Of course, Gardner isn't the first human to realise selling games to people with ovaries is a good idea, and there was a certain amount of awkward muttering of Nintendo's recent triumphs in the oestrogen arena, a factor the EA exec seemingly overlooked.
Indeed, Nintendo's recent financial positionings, aimed squarely at spiking investor confidence following a lengthy R&D phase and preceding a costly production and marketing drive, have been thickly applying the assertion that Nintendo has already cracked selling videogames to women.

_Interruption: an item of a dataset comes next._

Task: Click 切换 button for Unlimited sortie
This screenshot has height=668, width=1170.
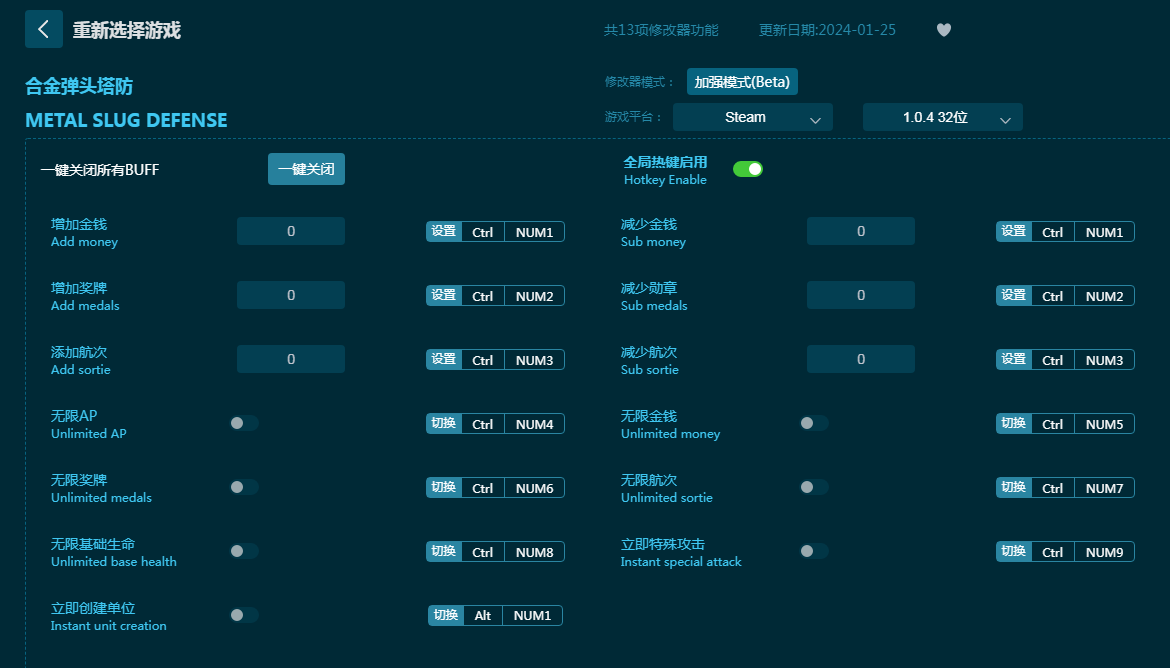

Although most analysts find Nintendo's claims sit somewhere in between the over-egged and the slightly disingenuous, the fact stands that Nintendogs, Brain Training, Animal Crossing and Tetris have all found a welcome home in the handbags of women, especially in Japan.
In SPOnG's opinion, a good marketing push in women's consumer/lifesytle magazines from Just 17 through to Vogue in the US and Europe in the coming months could well successfully position a DS Lite equipped with Opera browsing software as
the must have handbag gizmo this winter season, transcending most traditional age and income-bracket barriers.